_What is required_: Output the complete listing exactly.

+--

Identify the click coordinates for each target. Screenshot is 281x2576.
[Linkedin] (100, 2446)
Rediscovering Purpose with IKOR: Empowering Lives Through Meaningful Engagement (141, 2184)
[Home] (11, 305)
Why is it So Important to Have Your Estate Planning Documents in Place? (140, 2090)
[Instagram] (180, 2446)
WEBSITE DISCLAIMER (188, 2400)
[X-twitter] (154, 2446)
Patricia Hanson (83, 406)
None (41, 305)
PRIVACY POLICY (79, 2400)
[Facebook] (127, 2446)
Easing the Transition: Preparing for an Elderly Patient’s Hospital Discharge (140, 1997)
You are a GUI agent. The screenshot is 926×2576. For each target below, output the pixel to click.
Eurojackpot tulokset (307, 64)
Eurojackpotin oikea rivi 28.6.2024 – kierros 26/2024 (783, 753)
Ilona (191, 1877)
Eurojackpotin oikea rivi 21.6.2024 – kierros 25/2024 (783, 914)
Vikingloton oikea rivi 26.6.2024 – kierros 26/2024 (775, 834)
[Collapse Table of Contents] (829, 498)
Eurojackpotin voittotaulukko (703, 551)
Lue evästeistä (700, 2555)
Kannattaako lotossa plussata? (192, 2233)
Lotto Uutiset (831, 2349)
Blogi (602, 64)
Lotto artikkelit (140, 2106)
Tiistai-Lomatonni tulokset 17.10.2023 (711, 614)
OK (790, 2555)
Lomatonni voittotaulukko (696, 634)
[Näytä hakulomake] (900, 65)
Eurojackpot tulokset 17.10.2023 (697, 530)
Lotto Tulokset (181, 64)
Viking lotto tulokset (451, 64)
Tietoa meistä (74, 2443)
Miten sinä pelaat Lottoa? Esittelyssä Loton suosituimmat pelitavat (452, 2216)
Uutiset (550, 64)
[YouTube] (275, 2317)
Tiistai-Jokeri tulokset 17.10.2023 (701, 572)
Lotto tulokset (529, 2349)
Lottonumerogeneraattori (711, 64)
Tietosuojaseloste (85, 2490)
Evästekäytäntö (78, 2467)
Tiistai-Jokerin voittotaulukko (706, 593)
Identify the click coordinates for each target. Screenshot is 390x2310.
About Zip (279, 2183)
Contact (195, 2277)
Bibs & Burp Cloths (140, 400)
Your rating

+--

_Exercise answer_:
Identify the click coordinates for each target. Screenshot is 281x2576.
[Linkedin] (100, 2446)
Rediscovering Purpose with IKOR: Empowering Lives Through Meaningful Engagement (141, 2184)
[Home] (11, 305)
Why is it So Important to Have Your Estate Planning Documents in Place? (140, 2090)
[Instagram] (180, 2446)
WEBSITE DISCLAIMER (188, 2400)
[X-twitter] (154, 2446)
Patricia Hanson (83, 406)
None (41, 305)
PRIVACY POLICY (79, 2400)
[Facebook] (127, 2446)
Easing the Transition: Preparing for an Elderly Patient’s Hospital Discharge (140, 1997)
You are a GUI agent. The screenshot is 926×2576. For each target below, output the pixel to click.
Eurojackpot tulokset (307, 64)
Eurojackpotin oikea rivi 28.6.2024 – kierros 26/2024 (783, 753)
Ilona (191, 1877)
Eurojackpotin oikea rivi 21.6.2024 – kierros 25/2024 (783, 914)
Vikingloton oikea rivi 26.6.2024 – kierros 26/2024 (775, 834)
[Collapse Table of Contents] (829, 498)
Eurojackpotin voittotaulukko (703, 551)
Lue evästeistä (700, 2555)
Kannattaako lotossa plussata? (192, 2233)
Lotto Uutiset (831, 2349)
Blogi (602, 64)
Lotto artikkelit (140, 2106)
Tiistai-Lomatonni tulokset 17.10.2023 (711, 614)
OK (790, 2555)
Lomatonni voittotaulukko (696, 634)
[Näytä hakulomake] (900, 65)
Eurojackpot tulokset 17.10.2023 (697, 530)
Lotto Tulokset (181, 64)
Viking lotto tulokset (451, 64)
Tietoa meistä (74, 2443)
Miten sinä pelaat Lottoa? Esittelyssä Loton suosituimmat pelitavat (452, 2216)
Uutiset (550, 64)
[YouTube] (275, 2317)
Tiistai-Jokeri tulokset 17.10.2023 (701, 572)
Lotto tulokset (529, 2349)
Lottonumerogeneraattori (711, 64)
Tietosuojaseloste (85, 2490)
Evästekäytäntö (78, 2467)
Tiistai-Jokerin voittotaulukko (706, 593)
Identify the click coordinates for each target. Screenshot is 390x2310.
About Zip (279, 2183)
Contact (195, 2277)
Bibs & Burp Cloths (140, 400)
Your rating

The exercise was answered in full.